[Start of Data entries]
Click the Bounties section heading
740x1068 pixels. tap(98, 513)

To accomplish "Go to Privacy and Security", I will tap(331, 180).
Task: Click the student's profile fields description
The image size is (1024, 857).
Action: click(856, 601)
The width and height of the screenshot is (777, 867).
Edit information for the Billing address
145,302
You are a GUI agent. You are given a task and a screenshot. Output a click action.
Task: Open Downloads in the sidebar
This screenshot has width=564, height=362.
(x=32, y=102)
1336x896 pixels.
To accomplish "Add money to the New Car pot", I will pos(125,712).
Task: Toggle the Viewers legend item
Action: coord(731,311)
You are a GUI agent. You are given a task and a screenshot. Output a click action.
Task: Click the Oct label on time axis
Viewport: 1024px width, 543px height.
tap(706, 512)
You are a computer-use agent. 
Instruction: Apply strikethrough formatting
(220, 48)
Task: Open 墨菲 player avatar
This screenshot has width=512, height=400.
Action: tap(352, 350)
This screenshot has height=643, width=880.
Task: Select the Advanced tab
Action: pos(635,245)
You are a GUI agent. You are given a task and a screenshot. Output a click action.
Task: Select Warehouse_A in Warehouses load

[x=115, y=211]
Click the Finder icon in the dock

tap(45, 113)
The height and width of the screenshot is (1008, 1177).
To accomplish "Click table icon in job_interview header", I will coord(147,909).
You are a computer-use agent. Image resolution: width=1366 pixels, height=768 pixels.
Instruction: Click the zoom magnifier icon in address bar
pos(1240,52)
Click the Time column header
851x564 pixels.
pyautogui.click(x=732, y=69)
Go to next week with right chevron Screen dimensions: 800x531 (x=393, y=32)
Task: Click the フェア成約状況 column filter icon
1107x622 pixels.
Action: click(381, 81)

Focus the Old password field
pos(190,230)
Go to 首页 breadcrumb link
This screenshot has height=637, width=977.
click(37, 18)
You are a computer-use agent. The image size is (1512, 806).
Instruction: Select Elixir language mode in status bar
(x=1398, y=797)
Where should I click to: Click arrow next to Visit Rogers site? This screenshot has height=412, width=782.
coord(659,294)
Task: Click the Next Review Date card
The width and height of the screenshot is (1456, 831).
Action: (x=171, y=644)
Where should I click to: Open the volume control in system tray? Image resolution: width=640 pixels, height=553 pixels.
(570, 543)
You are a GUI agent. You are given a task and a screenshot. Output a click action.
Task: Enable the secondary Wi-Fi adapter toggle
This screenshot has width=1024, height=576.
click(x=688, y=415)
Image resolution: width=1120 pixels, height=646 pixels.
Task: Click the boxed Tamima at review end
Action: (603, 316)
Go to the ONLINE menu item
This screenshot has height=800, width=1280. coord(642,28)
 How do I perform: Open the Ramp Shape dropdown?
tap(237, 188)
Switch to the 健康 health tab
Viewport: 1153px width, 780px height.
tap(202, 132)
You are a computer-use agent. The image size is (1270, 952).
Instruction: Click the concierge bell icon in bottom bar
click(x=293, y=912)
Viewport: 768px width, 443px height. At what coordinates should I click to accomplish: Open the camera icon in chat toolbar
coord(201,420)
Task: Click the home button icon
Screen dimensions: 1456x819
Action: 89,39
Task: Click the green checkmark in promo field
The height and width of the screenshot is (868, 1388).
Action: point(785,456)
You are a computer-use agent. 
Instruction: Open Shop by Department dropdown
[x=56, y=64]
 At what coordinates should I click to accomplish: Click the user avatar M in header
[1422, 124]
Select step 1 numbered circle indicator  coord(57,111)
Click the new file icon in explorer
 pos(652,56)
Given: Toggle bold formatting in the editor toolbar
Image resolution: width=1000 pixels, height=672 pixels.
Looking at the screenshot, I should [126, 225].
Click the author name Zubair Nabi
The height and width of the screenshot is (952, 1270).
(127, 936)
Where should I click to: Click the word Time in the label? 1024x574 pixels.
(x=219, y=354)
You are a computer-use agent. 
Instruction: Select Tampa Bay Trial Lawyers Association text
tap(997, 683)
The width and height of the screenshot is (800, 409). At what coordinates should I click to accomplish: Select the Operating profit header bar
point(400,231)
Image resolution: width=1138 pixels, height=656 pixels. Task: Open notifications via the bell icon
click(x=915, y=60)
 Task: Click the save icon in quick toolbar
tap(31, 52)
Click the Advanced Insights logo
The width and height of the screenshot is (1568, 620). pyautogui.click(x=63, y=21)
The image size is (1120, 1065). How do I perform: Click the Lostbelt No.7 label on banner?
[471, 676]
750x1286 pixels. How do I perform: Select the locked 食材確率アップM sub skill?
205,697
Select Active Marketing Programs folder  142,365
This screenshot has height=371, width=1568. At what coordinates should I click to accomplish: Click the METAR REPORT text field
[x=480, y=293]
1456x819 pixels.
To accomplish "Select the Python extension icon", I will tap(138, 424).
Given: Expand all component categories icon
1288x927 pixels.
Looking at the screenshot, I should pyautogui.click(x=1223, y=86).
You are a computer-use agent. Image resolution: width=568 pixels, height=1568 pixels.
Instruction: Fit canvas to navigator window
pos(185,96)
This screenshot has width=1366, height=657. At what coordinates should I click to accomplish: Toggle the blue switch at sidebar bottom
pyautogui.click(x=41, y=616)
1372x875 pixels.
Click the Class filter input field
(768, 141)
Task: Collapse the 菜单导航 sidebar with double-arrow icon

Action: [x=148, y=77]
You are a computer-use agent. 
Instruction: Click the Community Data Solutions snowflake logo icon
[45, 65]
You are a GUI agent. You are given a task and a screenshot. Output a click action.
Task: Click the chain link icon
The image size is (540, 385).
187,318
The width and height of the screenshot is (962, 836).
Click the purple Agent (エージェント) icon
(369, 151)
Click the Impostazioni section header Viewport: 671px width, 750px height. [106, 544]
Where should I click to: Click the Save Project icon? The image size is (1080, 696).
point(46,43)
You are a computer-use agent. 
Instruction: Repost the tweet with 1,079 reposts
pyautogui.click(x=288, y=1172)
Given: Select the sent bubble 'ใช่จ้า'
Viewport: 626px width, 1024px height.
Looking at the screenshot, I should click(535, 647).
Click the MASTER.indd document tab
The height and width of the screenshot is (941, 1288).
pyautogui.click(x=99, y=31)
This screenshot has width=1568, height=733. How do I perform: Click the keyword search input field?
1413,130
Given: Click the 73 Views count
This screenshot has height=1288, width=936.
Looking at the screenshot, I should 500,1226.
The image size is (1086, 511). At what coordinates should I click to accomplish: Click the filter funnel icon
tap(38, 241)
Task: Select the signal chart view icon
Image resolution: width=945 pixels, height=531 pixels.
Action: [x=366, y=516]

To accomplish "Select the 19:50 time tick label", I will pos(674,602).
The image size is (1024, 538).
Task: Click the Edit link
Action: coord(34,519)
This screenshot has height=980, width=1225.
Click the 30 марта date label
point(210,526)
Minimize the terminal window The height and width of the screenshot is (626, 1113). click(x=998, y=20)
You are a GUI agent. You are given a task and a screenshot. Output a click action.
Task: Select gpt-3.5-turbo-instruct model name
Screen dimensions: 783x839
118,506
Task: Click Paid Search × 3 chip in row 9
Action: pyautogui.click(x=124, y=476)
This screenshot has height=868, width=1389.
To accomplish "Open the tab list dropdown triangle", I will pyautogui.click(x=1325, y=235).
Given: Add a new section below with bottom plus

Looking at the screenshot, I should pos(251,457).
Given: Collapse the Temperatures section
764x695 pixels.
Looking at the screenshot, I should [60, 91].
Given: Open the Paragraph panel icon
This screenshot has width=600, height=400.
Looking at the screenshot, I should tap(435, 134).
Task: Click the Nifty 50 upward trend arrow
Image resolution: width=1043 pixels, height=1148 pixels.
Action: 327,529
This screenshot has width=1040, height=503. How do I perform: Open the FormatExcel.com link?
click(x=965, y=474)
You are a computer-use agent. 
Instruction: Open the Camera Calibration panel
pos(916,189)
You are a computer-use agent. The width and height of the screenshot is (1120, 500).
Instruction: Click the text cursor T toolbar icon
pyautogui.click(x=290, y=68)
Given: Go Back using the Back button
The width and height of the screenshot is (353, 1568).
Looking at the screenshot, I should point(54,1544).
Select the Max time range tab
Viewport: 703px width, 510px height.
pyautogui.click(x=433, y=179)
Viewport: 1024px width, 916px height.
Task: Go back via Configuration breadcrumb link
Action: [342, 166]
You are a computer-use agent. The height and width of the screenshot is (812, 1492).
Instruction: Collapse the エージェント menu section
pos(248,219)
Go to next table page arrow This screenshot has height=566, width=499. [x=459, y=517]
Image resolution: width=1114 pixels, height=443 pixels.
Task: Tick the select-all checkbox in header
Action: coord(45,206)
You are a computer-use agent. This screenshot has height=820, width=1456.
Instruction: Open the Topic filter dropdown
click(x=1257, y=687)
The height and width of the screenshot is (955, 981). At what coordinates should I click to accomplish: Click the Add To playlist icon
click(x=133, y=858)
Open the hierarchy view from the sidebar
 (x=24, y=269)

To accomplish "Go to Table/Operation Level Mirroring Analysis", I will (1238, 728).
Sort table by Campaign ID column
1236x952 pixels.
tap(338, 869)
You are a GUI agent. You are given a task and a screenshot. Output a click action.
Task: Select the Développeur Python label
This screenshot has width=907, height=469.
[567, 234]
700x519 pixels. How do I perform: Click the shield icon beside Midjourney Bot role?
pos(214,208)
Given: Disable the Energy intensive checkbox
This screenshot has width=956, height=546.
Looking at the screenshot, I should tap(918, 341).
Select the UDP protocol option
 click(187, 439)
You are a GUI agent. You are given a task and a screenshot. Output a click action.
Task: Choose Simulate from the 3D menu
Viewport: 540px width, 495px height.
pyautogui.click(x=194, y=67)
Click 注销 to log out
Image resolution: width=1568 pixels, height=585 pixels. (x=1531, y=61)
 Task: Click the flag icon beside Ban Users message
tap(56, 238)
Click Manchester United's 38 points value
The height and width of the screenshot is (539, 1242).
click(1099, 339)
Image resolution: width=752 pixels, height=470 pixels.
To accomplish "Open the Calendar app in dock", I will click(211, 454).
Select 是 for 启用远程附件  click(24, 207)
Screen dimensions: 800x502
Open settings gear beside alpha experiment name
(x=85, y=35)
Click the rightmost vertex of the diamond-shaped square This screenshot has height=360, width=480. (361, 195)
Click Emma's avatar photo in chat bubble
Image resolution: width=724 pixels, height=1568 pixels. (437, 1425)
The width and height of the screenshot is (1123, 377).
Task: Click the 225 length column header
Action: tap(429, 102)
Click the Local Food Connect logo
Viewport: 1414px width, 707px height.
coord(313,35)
[End of Data entries]
Count the lines of the records above that contain the string "will". Reply with the number alone.

Result of the exercise → 8